Let’s look at an example of how we might want to modify a graph. Take this graph below.

ggplot(data = economics,
mapping = aes(x = date,
y = unemploy)) +
geom_line() +
labs(title = "Unemployed Population in the United States: 1965 - 2015",
subtitle = "Dramatic spike during the Great Recesssion",
x = "Year",
y = "Number of Unemployed (in thousands)",
caption = "Source: FRED Economic Data")

You have a couple of problems with this graph. Firstly, you want the title to be bold. You want there to be a light blue background. You also don’t particularly care for there to be so many grid lines from the x-axis. Let’s change this!

ggplot(data = economics,
mapping = aes(x = date,
y = unemploy)) +
geom_line() +
labs(title = "Unemployed Population in the United States: 1965 - 2015",
subtitle = "Dramatic spike during the Great Recesssion",
x = "Year",
y = "Number of Unemployed (in thousands)",
caption = "Source: FRED Economic Data") +
theme(plot.title = element_text(face = "bold"),
panel.background = element_rect(fill = "lightblue"),
panel.grid.minor.x = element_blank())

There! Within the theme() function, we can change the plot title to bold, the background to blue, and get rid of the “minor” grid lines. theme() is a very versatile function. See the full list of elements here.

## 1.5 Going further

There are so many more plots you can make with R that we have not shown you yet. For example, you can create cool animations with the gganimate package, like this plot below.

You can make your plots interactive, using the plotly package. Remember, you need to load packages before you use them, so load library(plotly) if you want to make your own interactive plots. Example:

You can also create maps from census data, like this plot below.

## To enable
## caching of data, set options(tigris_use_cache = TRUE) in your R script or .Rprofile.

## 1.6 Summary

Tibbles are rectangular stores of data. They are a specific type of data frame, so we will use both terms interchangeably.

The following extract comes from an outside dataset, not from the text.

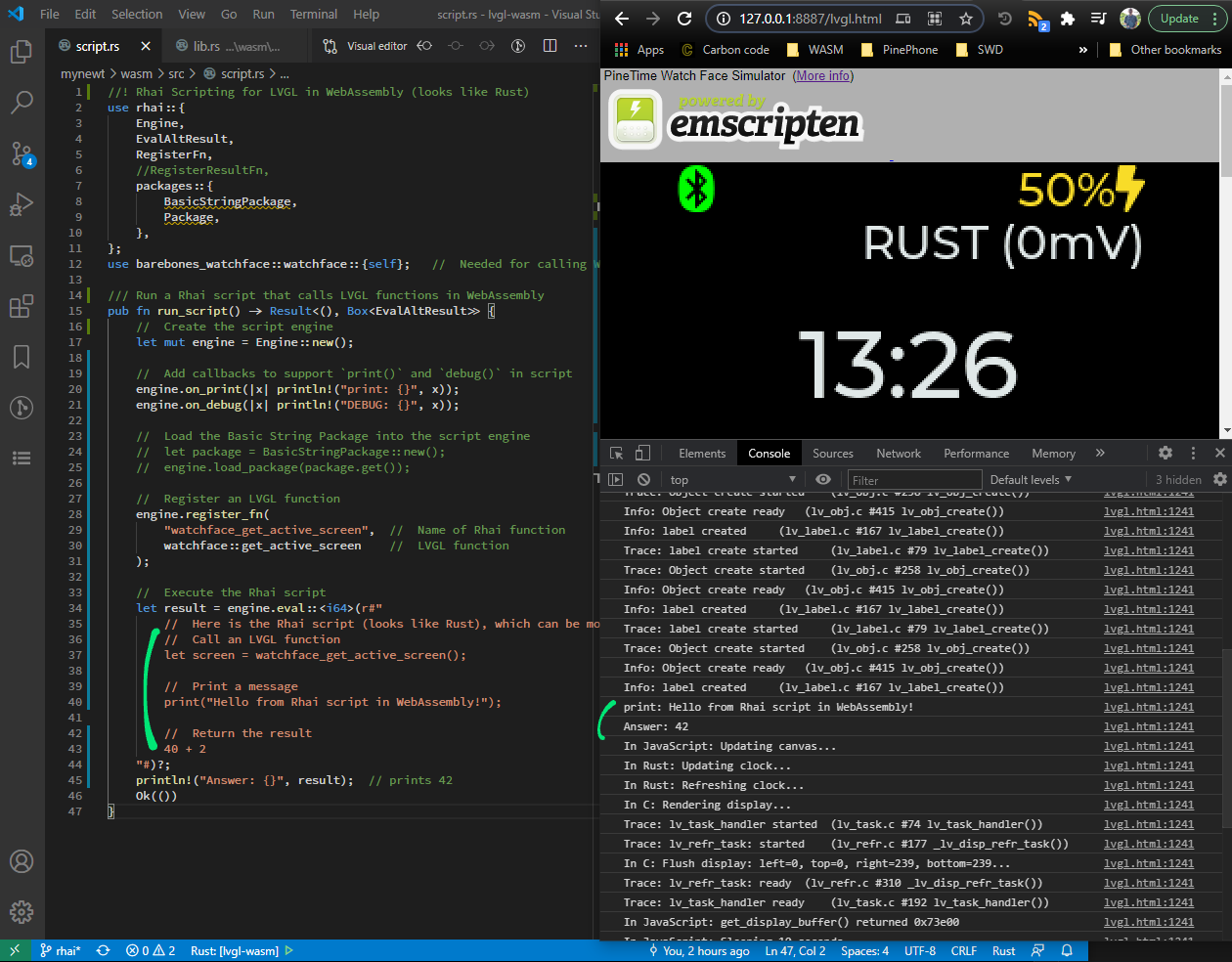This screenshot has width=1232, height=962.
Task: Open the Terminal menu
Action: click(x=313, y=15)
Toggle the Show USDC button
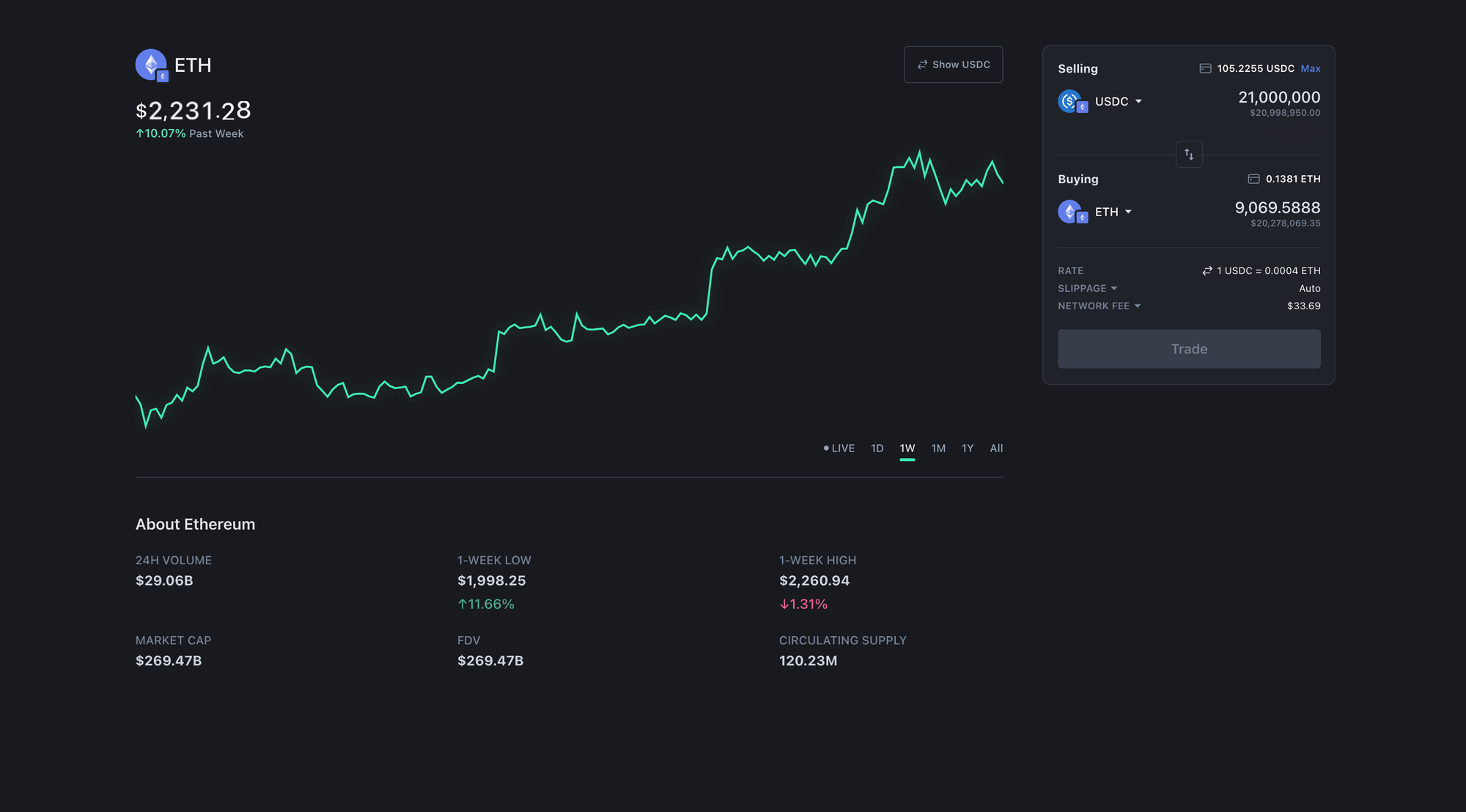The height and width of the screenshot is (812, 1466). (953, 64)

You need to practice every day.

Do not use pie charts.

Shield my eyes from your ugly messages and warning.

Each step in the pipe starts with a tibble and then, once it is done, produces a tibble. It is tibbles all the way down!

When your R code is behaving in a weird way, especially when it is “losing” rows, the problem is often solved by using ungroup() in the pipeline.

The two most important attributes of a distribution are its center and its variation around that center.

In this chapter, we first looked at basic coding terminology and concepts that we deal with when programming with R. We then learned about the three basic components that make up each plot: data, mapping, and one or more geoms. The ggplot2 package offers a wide range of geoms that we can use to create different types of plots. Next, we examined the “super package” tidyverse, which includes helpful tools for visualization. It also offers features for importing and manipulating data, which is the main topic of Chapter @(wrangling). Lastly, we explored advanced plotting features such as axis scaling, faceting, and themes.

Recall the plot we began the chapter with:

You now know enough to make plots like this by yourself.

A beautiful plot is just a collection of steps, each simple enough on its own. We have taught you (some of) these steps. Time to start walking on your own.